Accountable
Just before publishing Charlie Parker Played Be Bop, in the early 1990s, Chris found an old accountant’s ledger book in a dumpster.
It was a beautiful object—more than an inch thick, rectangular, with a burnt-umber cloth covering, leather-bound corners and yellowed pages filled with slim blue and red lines.
It held decades of writing and columns of numbers—a man’s life’s work— and Chris decided to, in a sense, continue the work by filling in the empty pages with his own accounts.
Making art of any kind is “flittery,” Chris said when I asked him about the ledger in anticipation of writing this post. Recording how he uses his time, the books he completes and sells, his income and expenses, keeps him grounded.
I know what he means but I don’t do it the same continuous way. My accounting happens in spurts of going through old files or sorting papers. It’s a different approach but the result is the same. It’s how I pause and take stock.
In any kind of business, it can be helpful to evaluate your time and money, to see how you’re spending it, and whether or not you want to spend it that way so you’re not drifting.
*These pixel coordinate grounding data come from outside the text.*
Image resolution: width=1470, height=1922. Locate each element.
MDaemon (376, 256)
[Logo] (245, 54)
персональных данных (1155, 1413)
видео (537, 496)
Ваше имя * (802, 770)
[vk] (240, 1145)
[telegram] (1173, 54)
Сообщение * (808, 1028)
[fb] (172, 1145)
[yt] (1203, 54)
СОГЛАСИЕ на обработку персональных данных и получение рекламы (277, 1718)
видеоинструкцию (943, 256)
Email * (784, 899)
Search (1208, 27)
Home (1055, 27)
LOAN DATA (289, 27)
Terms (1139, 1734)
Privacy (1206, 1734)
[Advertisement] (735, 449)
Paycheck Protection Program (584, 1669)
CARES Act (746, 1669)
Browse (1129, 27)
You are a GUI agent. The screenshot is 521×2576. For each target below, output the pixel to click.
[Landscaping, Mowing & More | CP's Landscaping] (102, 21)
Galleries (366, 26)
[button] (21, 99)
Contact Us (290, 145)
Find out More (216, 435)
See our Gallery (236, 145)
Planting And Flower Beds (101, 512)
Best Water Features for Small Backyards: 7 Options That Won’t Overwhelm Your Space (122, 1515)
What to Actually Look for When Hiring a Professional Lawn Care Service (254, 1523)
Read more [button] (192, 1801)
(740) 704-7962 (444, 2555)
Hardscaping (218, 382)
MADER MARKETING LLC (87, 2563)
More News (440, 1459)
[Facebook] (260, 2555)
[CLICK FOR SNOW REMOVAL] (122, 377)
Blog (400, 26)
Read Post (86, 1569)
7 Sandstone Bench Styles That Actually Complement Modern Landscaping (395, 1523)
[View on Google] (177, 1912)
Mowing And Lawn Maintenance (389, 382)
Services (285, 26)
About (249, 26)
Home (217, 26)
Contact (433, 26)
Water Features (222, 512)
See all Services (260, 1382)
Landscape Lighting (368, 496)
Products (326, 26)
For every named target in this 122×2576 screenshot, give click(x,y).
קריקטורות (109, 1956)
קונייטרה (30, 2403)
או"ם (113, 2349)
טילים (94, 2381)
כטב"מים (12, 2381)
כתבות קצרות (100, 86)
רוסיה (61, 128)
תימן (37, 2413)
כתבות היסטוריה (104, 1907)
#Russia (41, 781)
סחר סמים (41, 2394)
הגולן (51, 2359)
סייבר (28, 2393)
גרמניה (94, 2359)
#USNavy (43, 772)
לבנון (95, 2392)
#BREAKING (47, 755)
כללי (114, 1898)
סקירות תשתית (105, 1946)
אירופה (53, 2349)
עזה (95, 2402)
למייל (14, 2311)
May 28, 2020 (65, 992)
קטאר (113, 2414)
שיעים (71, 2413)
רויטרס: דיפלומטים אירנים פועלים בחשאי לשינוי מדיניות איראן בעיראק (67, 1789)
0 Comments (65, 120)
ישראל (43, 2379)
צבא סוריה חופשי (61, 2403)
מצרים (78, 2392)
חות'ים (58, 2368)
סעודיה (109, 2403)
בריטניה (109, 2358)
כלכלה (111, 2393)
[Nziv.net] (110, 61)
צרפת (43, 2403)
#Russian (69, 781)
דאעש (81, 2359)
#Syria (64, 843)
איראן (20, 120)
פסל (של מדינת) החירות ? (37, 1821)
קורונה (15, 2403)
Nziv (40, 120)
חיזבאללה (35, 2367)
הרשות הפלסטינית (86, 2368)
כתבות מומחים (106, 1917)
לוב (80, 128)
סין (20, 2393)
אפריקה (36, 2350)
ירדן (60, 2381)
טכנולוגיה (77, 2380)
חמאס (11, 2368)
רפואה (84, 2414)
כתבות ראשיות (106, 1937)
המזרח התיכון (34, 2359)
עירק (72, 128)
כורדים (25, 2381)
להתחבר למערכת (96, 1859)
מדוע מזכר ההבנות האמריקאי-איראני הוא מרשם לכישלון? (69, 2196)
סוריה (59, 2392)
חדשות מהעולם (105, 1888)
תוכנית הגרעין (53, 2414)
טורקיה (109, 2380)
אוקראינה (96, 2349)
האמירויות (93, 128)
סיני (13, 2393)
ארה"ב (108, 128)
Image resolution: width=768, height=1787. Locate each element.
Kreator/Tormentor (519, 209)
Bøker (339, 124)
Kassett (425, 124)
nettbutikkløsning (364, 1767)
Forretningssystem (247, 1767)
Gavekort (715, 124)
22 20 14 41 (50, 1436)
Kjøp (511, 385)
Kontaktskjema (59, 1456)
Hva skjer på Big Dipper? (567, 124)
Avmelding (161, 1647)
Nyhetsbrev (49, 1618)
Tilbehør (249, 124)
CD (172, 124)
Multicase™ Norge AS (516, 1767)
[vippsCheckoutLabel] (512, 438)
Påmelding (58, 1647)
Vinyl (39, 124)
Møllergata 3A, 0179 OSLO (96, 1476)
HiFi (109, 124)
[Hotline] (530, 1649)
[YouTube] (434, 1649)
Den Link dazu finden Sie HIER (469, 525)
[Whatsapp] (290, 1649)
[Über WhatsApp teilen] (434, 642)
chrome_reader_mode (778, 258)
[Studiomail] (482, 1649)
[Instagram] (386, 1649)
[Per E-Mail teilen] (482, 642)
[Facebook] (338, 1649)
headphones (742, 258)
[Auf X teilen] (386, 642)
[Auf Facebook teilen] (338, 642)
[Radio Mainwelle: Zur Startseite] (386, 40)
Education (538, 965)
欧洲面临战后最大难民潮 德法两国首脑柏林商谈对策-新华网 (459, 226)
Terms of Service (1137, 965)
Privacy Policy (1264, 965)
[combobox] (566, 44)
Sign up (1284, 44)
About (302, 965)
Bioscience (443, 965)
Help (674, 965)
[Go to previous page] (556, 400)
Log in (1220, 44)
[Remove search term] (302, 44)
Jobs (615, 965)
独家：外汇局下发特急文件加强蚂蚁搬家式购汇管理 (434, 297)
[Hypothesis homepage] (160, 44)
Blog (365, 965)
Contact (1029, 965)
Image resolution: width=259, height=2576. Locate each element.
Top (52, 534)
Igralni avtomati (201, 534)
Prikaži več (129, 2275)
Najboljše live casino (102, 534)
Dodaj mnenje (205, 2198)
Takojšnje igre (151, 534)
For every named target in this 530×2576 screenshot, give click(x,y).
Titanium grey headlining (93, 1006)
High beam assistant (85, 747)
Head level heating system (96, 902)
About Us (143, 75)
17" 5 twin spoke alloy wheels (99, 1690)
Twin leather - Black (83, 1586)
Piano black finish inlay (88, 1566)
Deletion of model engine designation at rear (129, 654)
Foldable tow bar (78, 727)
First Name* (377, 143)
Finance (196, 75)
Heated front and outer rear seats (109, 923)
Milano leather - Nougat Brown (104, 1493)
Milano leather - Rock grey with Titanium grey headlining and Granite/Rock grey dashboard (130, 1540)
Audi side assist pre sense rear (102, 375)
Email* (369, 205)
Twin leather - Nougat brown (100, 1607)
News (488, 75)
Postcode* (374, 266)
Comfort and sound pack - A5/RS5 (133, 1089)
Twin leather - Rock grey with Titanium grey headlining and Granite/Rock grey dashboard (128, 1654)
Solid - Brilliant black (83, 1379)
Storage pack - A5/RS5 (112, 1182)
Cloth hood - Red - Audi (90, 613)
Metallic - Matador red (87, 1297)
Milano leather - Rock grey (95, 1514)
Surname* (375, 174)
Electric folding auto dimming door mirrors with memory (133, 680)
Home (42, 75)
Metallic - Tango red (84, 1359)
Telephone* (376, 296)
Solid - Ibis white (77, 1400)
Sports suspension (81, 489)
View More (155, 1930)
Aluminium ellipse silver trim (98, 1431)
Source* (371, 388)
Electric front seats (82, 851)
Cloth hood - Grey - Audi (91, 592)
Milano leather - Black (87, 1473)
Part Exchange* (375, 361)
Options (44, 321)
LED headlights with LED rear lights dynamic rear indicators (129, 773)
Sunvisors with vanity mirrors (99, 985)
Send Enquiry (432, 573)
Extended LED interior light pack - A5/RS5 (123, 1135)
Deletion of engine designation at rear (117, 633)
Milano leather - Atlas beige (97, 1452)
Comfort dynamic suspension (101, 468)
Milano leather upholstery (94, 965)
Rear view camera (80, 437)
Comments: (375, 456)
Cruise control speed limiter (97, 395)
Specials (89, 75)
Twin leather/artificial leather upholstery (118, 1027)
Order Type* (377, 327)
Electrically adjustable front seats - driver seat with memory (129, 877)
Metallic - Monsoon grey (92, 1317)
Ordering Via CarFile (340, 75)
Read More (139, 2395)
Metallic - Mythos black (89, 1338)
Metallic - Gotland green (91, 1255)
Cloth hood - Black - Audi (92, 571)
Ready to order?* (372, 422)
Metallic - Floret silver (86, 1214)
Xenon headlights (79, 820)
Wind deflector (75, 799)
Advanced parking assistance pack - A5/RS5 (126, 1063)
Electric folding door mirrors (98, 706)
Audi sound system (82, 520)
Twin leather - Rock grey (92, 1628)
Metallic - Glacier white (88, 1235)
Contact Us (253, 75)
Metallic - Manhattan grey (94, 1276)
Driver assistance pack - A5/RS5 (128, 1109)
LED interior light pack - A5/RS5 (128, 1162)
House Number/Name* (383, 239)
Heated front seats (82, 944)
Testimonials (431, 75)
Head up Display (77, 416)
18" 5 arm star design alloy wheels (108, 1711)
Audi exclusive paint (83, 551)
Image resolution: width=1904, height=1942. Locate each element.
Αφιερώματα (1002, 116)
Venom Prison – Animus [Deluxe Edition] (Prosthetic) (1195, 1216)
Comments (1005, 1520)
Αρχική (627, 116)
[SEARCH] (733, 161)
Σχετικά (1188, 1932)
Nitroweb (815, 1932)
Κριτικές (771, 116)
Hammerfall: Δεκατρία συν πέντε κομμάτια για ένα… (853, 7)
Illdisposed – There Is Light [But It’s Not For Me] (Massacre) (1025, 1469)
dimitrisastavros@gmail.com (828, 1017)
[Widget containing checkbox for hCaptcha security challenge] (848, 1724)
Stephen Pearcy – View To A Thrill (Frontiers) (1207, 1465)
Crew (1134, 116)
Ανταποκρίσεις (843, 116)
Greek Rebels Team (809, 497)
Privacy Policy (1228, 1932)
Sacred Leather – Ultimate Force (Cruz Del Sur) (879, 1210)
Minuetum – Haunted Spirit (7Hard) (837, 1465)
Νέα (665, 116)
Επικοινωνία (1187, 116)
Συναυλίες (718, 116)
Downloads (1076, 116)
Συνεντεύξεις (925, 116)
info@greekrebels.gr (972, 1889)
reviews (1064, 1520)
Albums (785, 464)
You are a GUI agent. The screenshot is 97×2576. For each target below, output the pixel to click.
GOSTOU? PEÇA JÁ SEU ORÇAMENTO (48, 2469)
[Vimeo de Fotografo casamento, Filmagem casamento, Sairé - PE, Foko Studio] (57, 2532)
It can be reassuring if it matches what you want, and help you adjust if it doesn’t reflect the direction you want to go.
The original ledger book, sadly, was forgotten in the park long ago. Since then, Chris has used smaller ledgers that are easier to carry in a bag.
The inspiration for how he keeps his accounts comes from a beloved and beautiful book we have at home called the Alexander Weltatlas.
Last night I turned the pages of the book and could see the obvious correlation between Chris’ ledgers and that old world atlas. It reminded me of the importance of inspiration and how keeping account is part of how we spend our time.
Life often feels flitterish and fleeting to me, too—but when I take account of where I’ve been, and what I’ve done, it helps me pause, recalibrate, move on.